Extrait du texte:
:::
Par un arrêt n° 17NC03013 du 27 décembre 2018, enregistré le 28 décembre 2018 au secrétariat du contentieux du Conseil d'Etat, la cour administrative d'appel de Nancy, avant de statuer sur la requête de M. B...A...et Mme C...A...tendant d'une part à l'annulation du jugement du 19 octobre 2017 du tribunal administratif de Châlons-en-Champagne rejetant leur demande d'annulation des arrêtés du 22 août 2016 par lesquels la préfète de la Haute-Marne a refusé de leur délivrer un titre de séjour, leur a fait obligation de quitter le territoire français dans un délai de trente jours et a fixé le pays à destination duquel ils pourraient être éloignés, d'autre part à ce qu'il soit enjoint à la préfète de réexaminer leur situation dans un délai de deux mois, a décidé, en application des dispositions de l'article L. 113-1 du code de justice administrative, de transmettre le dossier de cette requête au Conseil d'Etat, en soumettant à son examen les questions suivantes :

1°) Dans l'hypothèse où un étranger à qui a été refusée la reconnaissance de la qualité de réfugié ou de la protection subsidiaire, a également présenté une demande tendant à la délivrance ou au renouvellement d'un titre de séjour, l'autorité administrative peut-elle également assortir le refus qu'elle est susceptible d'opposer à cette demande d'une obligation de quitter le territoire français fondée à la fois sur le 3° et sur le 6° du I de l'article L. 511-1 du code de l'entrée et du séjour des étrangers et du droit d'asile '

2°) Dans l'affirmative, le recours dirigé contre une telle décision obéit-il au régime contentieux spécifique défini au I bis de l'article L. 512-1 du code de l'entrée et du séjour des étrangers et du droit d'asile ou relève-t-il du régime de droit commun prévu au I de l'article L. 512-1 du même code '

.................................................................................
:::
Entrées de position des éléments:
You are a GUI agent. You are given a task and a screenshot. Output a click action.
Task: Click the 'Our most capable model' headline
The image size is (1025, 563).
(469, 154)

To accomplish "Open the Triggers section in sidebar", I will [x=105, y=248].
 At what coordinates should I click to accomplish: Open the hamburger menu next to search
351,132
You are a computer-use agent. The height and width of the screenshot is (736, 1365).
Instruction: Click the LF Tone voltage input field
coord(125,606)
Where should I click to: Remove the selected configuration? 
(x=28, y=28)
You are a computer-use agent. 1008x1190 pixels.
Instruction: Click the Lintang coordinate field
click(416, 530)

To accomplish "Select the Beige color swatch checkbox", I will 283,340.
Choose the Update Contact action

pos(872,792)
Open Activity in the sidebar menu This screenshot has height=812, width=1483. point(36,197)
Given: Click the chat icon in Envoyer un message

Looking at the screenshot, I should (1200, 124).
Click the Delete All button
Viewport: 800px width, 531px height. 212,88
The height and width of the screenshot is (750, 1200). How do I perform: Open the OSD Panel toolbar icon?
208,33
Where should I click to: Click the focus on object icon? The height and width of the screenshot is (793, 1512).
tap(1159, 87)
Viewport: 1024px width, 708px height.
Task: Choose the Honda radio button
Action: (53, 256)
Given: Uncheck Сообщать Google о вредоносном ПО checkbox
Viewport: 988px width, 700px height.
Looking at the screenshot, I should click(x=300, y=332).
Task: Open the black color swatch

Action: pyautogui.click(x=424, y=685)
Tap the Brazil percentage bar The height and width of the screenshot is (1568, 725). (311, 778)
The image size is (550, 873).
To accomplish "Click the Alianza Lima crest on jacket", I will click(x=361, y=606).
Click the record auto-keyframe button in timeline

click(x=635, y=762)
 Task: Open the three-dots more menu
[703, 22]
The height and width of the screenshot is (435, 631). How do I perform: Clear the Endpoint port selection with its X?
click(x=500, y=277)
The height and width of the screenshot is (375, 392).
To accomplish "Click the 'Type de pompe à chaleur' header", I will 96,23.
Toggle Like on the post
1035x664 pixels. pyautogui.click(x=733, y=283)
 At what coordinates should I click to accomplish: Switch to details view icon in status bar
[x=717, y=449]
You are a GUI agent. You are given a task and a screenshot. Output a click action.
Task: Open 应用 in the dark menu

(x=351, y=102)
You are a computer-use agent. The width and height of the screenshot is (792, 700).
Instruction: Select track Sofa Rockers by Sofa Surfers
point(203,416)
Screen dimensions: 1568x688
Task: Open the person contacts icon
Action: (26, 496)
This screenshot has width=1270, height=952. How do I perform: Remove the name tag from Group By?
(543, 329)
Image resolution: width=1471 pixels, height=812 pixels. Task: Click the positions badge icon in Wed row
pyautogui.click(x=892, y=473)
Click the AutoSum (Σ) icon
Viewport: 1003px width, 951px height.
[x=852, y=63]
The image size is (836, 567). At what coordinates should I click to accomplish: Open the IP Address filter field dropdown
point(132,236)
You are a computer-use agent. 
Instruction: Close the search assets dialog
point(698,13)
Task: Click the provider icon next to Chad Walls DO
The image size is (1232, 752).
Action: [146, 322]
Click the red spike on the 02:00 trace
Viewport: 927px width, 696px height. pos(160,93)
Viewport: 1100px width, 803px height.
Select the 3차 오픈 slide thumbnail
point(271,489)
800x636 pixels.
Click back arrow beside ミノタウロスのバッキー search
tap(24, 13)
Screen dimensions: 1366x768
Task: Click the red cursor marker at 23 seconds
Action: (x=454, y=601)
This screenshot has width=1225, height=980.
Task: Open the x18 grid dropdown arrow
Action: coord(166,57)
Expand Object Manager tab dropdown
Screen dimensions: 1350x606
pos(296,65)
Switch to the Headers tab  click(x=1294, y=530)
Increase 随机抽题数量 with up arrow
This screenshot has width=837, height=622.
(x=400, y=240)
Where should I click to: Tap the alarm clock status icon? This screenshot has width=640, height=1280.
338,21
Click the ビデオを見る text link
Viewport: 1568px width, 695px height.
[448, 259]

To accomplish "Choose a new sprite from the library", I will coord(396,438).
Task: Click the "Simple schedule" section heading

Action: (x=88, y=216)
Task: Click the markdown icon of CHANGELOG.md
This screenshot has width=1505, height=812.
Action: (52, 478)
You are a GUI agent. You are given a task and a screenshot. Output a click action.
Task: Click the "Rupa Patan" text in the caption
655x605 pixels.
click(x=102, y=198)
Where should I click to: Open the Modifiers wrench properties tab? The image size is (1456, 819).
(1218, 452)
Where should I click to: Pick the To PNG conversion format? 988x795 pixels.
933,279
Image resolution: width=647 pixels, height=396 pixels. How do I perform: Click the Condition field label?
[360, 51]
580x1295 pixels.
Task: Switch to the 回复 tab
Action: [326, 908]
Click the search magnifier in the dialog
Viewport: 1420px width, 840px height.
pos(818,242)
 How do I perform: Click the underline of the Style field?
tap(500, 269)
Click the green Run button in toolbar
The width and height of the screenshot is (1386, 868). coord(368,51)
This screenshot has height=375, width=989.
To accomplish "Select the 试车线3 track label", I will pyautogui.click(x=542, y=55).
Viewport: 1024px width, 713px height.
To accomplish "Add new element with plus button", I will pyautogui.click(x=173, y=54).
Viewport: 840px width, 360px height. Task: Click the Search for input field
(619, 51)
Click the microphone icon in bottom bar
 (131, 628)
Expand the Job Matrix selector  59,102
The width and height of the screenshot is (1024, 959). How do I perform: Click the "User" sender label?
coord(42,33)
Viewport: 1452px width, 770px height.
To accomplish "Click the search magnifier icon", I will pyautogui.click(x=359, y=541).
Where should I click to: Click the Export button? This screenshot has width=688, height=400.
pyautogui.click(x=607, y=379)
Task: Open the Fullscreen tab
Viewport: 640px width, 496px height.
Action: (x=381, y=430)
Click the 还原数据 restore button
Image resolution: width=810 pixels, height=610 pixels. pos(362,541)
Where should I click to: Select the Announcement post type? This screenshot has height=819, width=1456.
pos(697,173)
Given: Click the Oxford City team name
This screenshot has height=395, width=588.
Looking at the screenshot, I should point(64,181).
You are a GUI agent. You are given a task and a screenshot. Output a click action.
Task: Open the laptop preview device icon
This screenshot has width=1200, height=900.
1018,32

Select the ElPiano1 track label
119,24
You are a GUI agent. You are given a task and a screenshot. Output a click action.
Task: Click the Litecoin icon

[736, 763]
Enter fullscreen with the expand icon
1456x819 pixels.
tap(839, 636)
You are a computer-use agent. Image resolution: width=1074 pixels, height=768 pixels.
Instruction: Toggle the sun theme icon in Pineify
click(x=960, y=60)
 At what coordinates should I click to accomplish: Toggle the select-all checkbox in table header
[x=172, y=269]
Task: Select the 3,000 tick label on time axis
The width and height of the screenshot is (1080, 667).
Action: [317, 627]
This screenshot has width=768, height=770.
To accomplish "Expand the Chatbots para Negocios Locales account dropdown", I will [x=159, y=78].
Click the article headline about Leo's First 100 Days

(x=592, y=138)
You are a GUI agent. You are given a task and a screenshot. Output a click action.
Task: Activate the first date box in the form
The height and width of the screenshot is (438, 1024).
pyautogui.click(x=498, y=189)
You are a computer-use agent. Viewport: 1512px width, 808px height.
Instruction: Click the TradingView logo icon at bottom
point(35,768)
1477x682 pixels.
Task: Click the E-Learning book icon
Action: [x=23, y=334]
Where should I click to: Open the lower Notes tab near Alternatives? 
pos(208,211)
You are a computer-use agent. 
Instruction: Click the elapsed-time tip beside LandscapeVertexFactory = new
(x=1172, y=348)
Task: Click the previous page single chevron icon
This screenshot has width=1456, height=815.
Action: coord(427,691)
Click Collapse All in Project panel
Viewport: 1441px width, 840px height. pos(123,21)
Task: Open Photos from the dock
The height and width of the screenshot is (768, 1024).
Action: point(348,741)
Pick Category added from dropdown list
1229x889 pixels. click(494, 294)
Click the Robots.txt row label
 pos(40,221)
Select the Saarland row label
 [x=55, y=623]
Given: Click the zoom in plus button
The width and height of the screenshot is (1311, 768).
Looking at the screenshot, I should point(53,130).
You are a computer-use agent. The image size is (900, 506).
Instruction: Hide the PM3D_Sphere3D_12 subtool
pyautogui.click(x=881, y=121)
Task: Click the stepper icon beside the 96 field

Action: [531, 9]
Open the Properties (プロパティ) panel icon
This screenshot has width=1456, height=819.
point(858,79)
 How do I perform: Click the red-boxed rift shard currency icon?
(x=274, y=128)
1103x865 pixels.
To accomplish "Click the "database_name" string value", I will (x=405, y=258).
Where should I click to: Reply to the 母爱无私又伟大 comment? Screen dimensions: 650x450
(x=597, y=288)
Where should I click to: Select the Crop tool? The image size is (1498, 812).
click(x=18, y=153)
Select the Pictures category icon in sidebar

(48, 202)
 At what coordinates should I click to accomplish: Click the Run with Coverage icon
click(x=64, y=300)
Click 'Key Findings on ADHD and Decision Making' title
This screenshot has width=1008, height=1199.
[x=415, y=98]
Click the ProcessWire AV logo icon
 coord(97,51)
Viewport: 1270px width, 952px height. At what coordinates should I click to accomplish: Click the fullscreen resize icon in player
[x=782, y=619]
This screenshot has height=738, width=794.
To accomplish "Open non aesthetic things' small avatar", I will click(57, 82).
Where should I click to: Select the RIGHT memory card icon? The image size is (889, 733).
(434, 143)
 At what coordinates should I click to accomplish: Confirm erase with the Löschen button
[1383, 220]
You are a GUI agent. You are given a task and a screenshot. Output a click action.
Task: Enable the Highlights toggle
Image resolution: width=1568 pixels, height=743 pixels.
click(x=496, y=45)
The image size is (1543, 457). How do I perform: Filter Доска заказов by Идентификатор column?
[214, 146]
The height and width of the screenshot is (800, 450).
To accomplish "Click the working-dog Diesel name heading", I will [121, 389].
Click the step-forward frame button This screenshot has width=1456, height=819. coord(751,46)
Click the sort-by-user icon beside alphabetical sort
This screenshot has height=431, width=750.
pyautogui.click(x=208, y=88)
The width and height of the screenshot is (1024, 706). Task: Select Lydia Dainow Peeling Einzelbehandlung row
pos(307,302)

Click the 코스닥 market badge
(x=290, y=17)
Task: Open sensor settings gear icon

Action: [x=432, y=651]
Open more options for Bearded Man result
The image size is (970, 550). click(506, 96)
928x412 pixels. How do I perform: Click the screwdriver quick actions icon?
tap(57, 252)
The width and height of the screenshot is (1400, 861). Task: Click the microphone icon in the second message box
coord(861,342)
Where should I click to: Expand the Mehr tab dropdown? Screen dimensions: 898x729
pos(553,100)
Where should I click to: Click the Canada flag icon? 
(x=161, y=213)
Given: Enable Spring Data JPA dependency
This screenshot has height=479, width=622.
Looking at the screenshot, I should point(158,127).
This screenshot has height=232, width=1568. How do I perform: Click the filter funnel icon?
:::
Travail à faire:
(a) Relevez toutes les dates calendaires mentionnées dans le texte de l'arrêt.
(b) Recopiez sans rien changer la partie des enregistrements qui commence par la ligne contenant « You are a computer-use agent. Image » et se termine par la ligne contenant « pos(208,211) », ces deux lignes comprises.

Résultats:
(a)
- 27 décembre 2018
- 28 décembre 2018
- 19 octobre 2017
- 22 août 2016

(b)
You are a computer-use agent. Image resolution: width=1074 pixels, height=768 pixels.
Instruction: Toggle the sun theme icon in Pineify
click(x=960, y=60)
 At what coordinates should I click to accomplish: Toggle the select-all checkbox in table header
[x=172, y=269]
Task: Select the 3,000 tick label on time axis
The width and height of the screenshot is (1080, 667).
Action: [317, 627]
This screenshot has width=768, height=770.
To accomplish "Expand the Chatbots para Negocios Locales account dropdown", I will [x=159, y=78].
Click the article headline about Leo's First 100 Days

(x=592, y=138)
You are a GUI agent. You are given a task and a screenshot. Output a click action.
Task: Activate the first date box in the form
The height and width of the screenshot is (438, 1024).
pyautogui.click(x=498, y=189)
You are a computer-use agent. Viewport: 1512px width, 808px height.
Instruction: Click the TradingView logo icon at bottom
point(35,768)
1477x682 pixels.
Task: Click the E-Learning book icon
Action: [x=23, y=334]
Where should I click to: Open the lower Notes tab near Alternatives? 
pos(208,211)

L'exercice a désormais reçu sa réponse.